Carter. "However, we have other product candidates moving into the clinic and
believe it is more prudent to spread our resources across multiple therapeutic
programs. We will continue to generate GVAX data with our clinical collaborators
and move into pivotal efficacy trials when we have a corporate collaborator."

           Somatix Therapy Corporation is a leader in the emerging field of gene
therapy. The company's mission is to research, develop and commercialize
proprietary processes for the genetic modification of cells and their use in the
treatment of human disease. Somatix's strategic assets include its multiple gene
transfer systems, broad-based intellectual property, and product development
programs focused on cancer, neural diseases, and inherited genetic disorders.

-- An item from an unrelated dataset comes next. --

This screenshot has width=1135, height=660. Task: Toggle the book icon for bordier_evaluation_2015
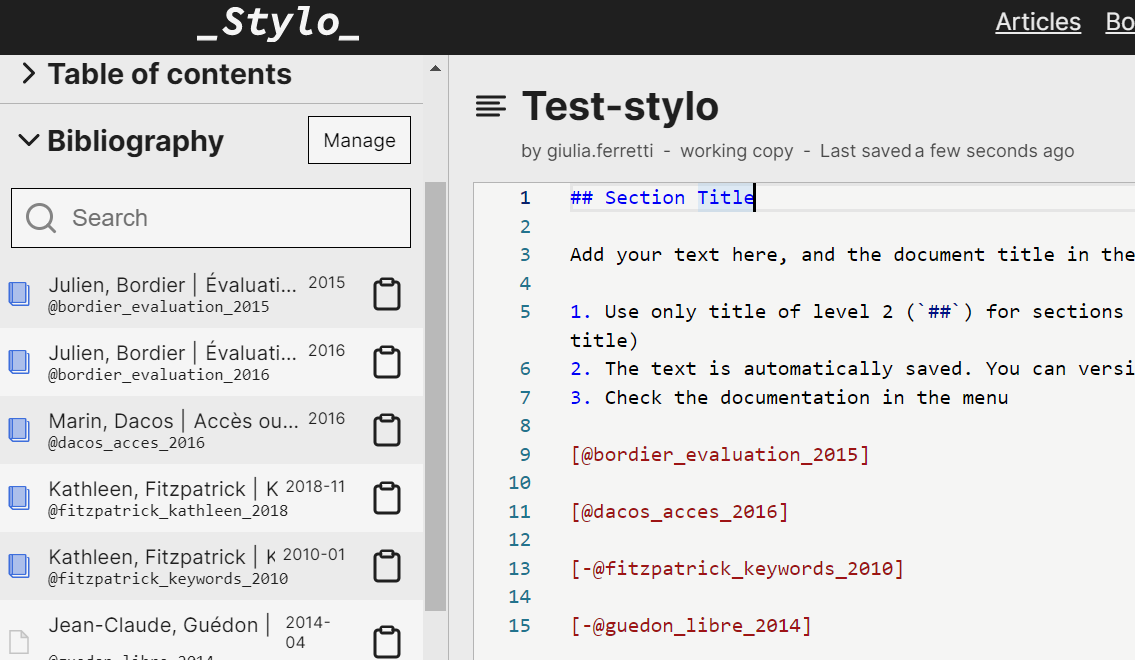click(x=19, y=292)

                                       2.


<PAGE>   3
Item 7.    Financial Statements, Pro Forma Financial Information and Exhibits.

           (a)    Financial Statements.

           The registrant has determined that no financial statements are
required to be filed pursuant to this item.

           (b)    Pro Forma Financial Information.

           The registrant has determined that no pro forma financial information
is required to be filed pursuant to this item.

           (c)    Exhibits.

           None.

                                       3.


<PAGE>   4



                                   SIGNATURES

                  Pursuant to the requirements of the Securities Exchange Act of
1934, the registrant has duly caused this report to be signed on its behalf by
the undersigned hereunto duly authorized.

Date:  September 25, 1996                      SOMATIX THERAPY CORPORATION
                                                       (Registrant)


                                               By:      /s/ J. STEPHAN DOLEZALEK
                                                        ------------------------
                                               Name:    J. Stephan Dolezalek
                                               Title:   Assistant Secretary

                                       4.